First and foremost, I’m confident that President Obama will be able to outmaneuver the GOP. Though he’s made some serious missteps so far in his administration (climate-change legislation!), he’s also accomplished a great deal, as the progressive commentator Rachel Maddow effectively argued:

These accomplishments were all realized in the face of massive resistance on the part of the Republican minorities in the Senate and the House of Representatives. With the GOP likely to be the majority in the House, though probably not the Senate, the onus will now fall more heavily on the GOP to present a positive agenda – something they’ve been manifestly unable to do so far. And the president always has the power to veto bills coming out of Congress – a veto that the GOP will not have the numbers to override. Thank the Founders for checks and balances, and the president for his wiliness. It’s time for Obama to raise his game, as he might say.

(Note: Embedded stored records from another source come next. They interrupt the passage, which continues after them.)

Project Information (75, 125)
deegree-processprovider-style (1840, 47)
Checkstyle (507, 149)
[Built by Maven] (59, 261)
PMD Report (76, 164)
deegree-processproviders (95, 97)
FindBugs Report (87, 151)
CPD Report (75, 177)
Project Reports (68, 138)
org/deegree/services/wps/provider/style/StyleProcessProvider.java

Second, I won’t get freaked out about the GOP wins this year because they have been predicated on implicit and explicit appeals to the fear of white men and women about the “losing” “our” country. Did the Tea Party message (such as it is) have a better slogan than “Take Our Country Back”? (Right now, for instance, Marco Rubio (R-FLA) is giving his victory speech at a podium bearing a sign that reads “Reclaim America.”) But America was never only a white man’s country, and America is less and less that place. The Tea Partiers’ appeals to fear of difference won’t be the last time such appeals are made, but I think they’re one of the last times that those appeals will work – and even now, with the returns rolling in, it’s clear that not all Americans – not even a majority? – fear a black president and his supposedly shadowy agenda.

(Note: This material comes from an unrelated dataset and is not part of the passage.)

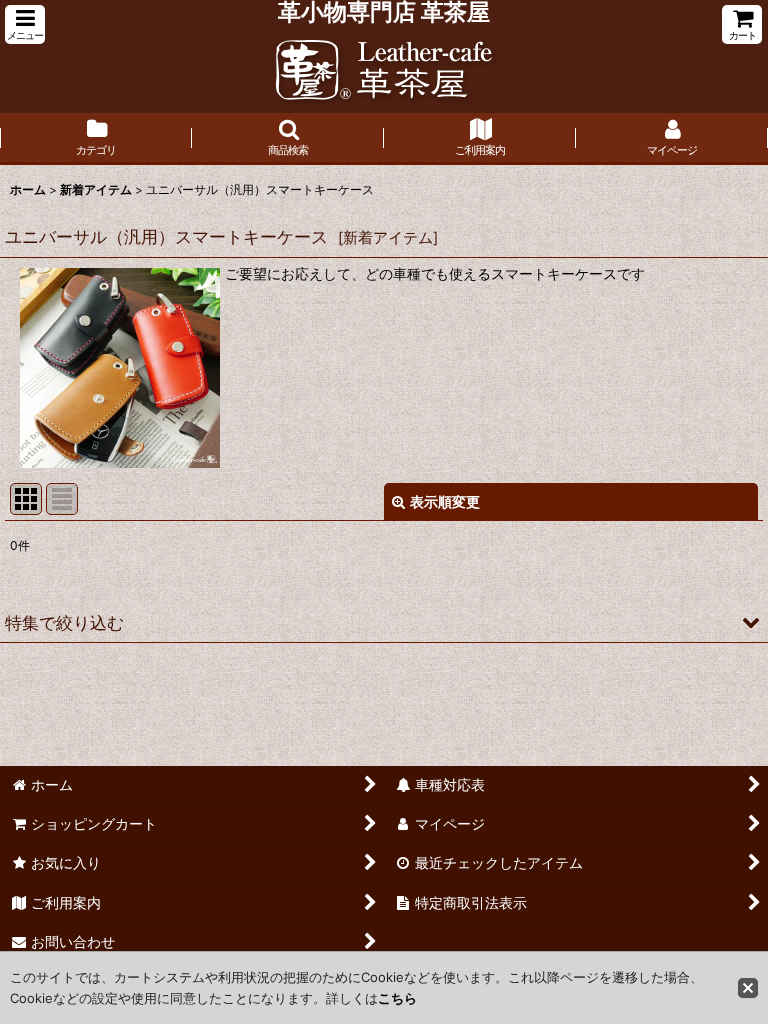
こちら (397, 998)
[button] (25, 24)
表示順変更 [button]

Third, I don’t fear the Tea Partiers or other Republicans in Congress because I know that Congress, for better or for worse, is designed to slow momentum, to dilute ideas, to compel compromises, to frustrate ambitions. Look back to 1994 and how the “Contract for America” class immolated itself with the government shutdown. When the likes of Rand Paul enter Congress, they’ll discover that their respective chambers are designed to impede individuals’ power, if not quite to mute individuals’ zeal. Because of the way Congress works, we won’t see this happen, at least right out in the open, but it will happen. Reactionaries like Paul will have to compromise or to get out. I look forward to seeing how they make that choice.

Last, I refuse to freak out about the election because the Tea Party is fundamentally based on ignorance and rage – the former an unchanging state of humankind, the latter a quick-dissipating reaction. I don’t think that many, much less every, Tea Party supporter or candidate is an idiot or a racist – only that they don’t care to understand to how the world in 2010 looks or works. Tea Party ideas (small government! no debt! liberty above community!) are just not suited for a country that is simultaneously an information-driven service economy, a (truly!) liberal democracy, an ever-less-white society, and an increasingly international and global culture. We’ll see all this proven in the next twenty-four months, if not the next six.

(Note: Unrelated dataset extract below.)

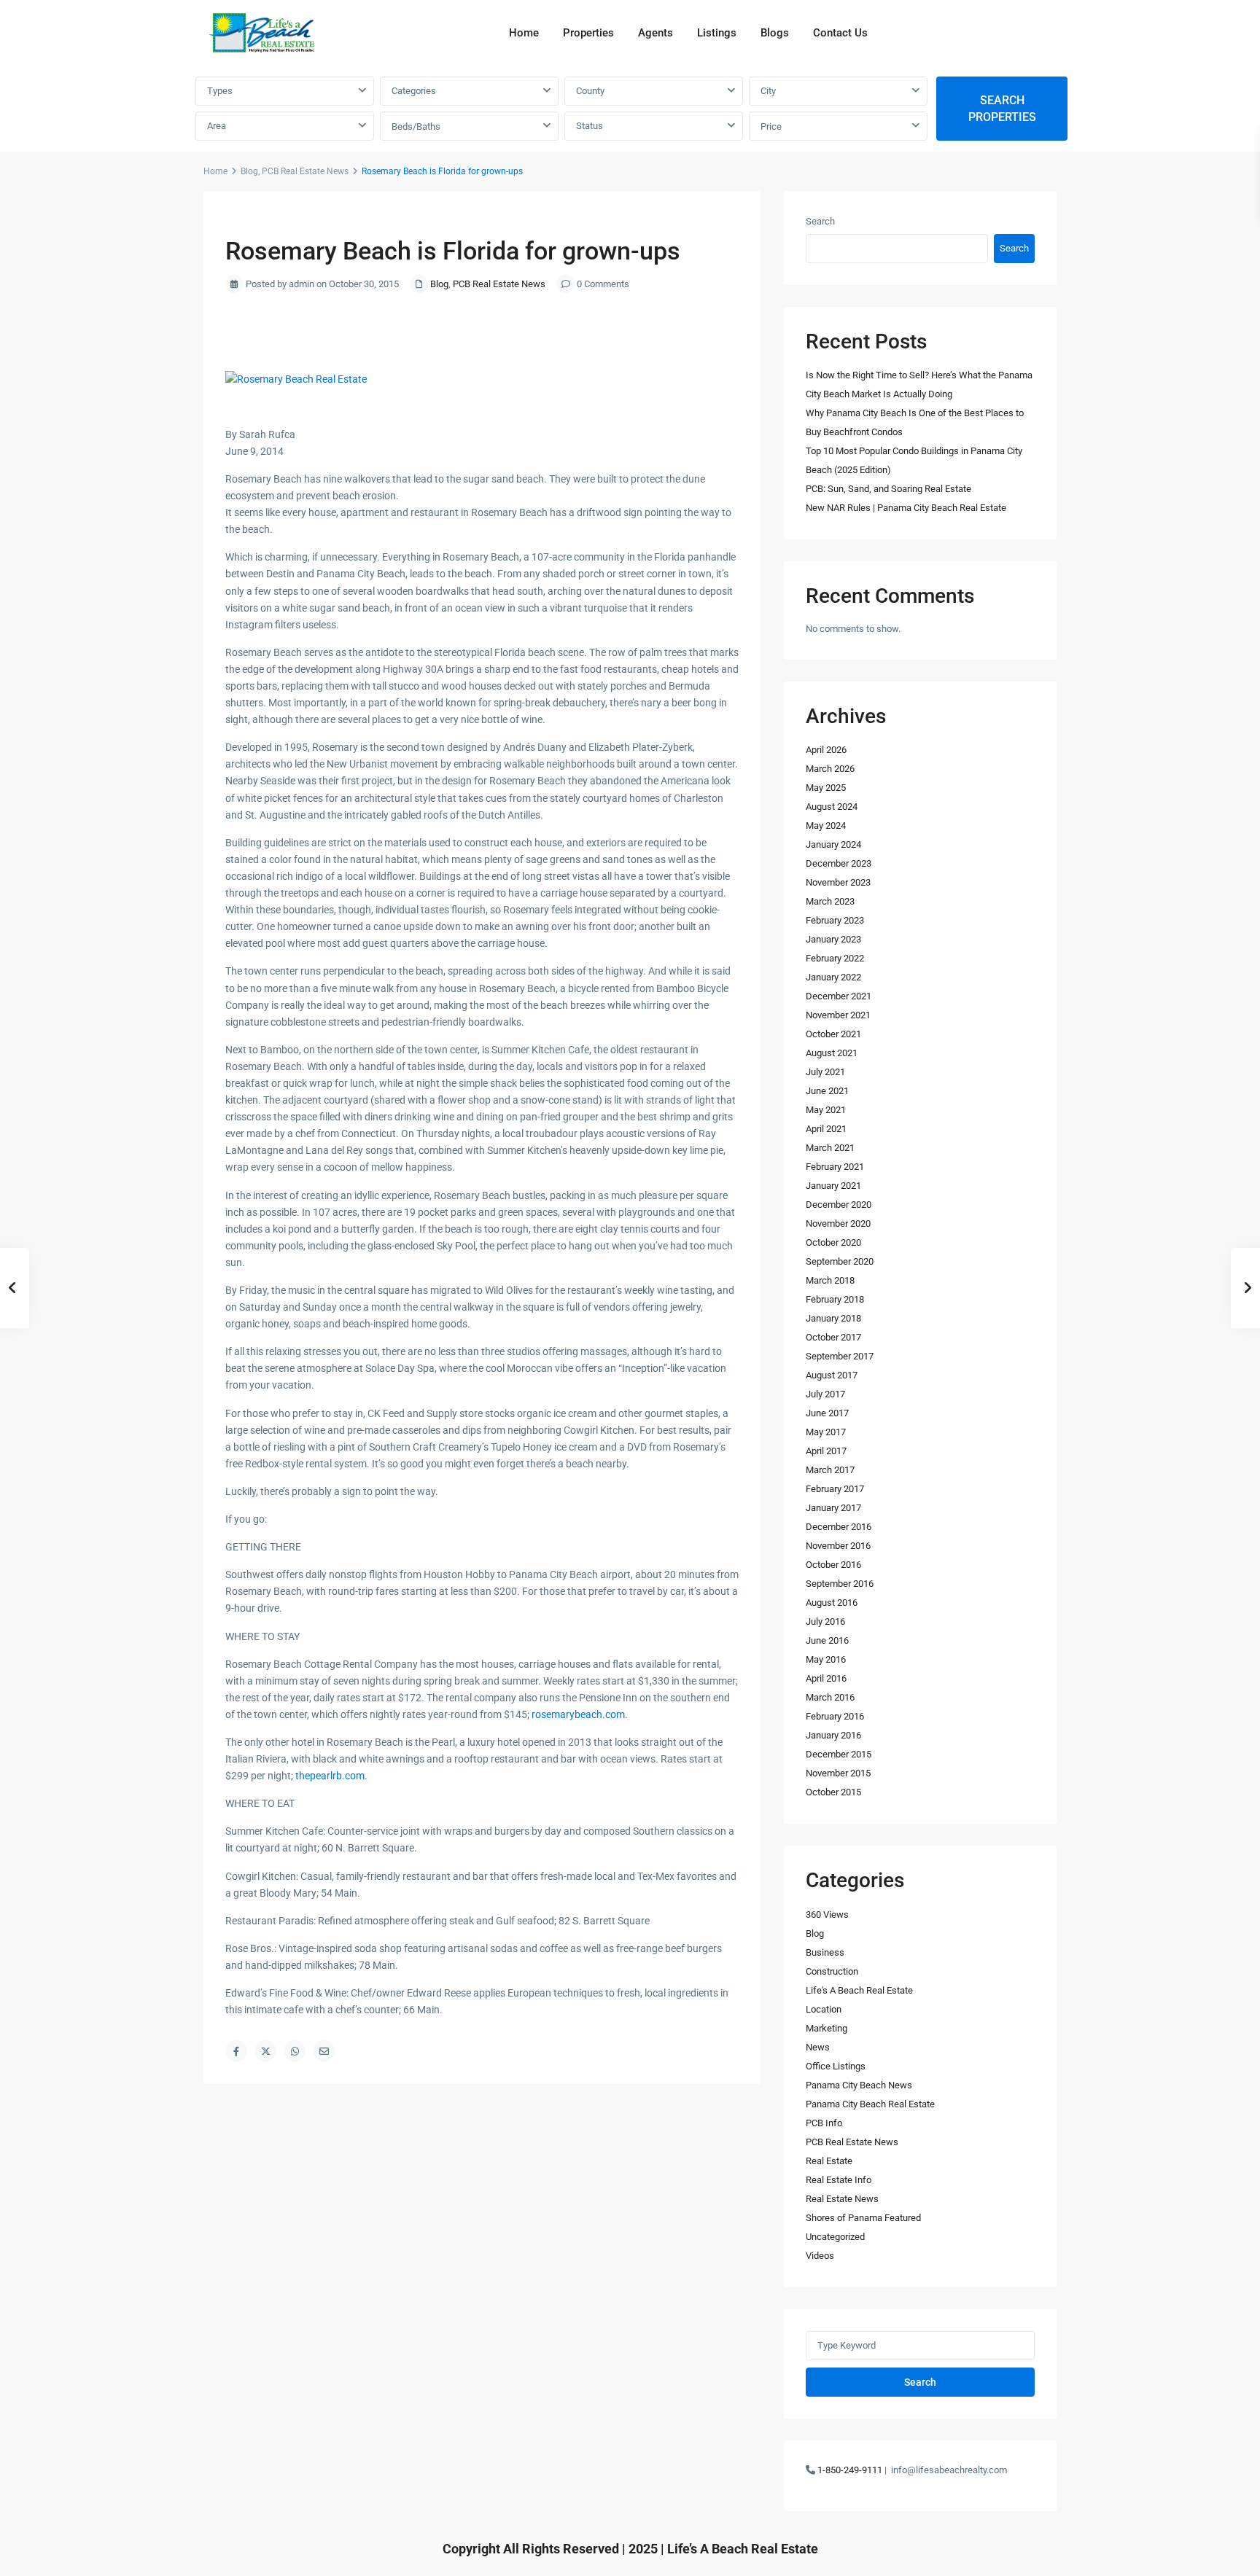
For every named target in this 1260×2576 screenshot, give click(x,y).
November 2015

4 thoughts on “Why the Election Doesn’t Freak Me Out”

  1. Oh, I’m with you! Also, every midterm election has been dubbed a “rejection of fill-in-the-blank” and the philosophy that was supposedly rejected bounces right back in the next election.

    I’d say the midterms are more a reflection of society’s need for a quick fix and lack of patience. What? Obama can’t fix 8 years of disaster in only 2??

    And teabaggers aren’t angry about anything other than a liberal in the white house.

    During my Sr year civics class, a friend was badly burned on her foot by some very hot coffee someone spilled at church. Our teacher turned it into a lesson – “See? Subject is too hot to handle – checks & balances – pour it back and forth until it cools down!”

  2. Well said Christopher! I hope Dr Benisheck who is going to read every bill and all of it before he votes and is going to repeal the health care bill singlehandedly (if there is such a word) by January 15th is able to read what you just said here.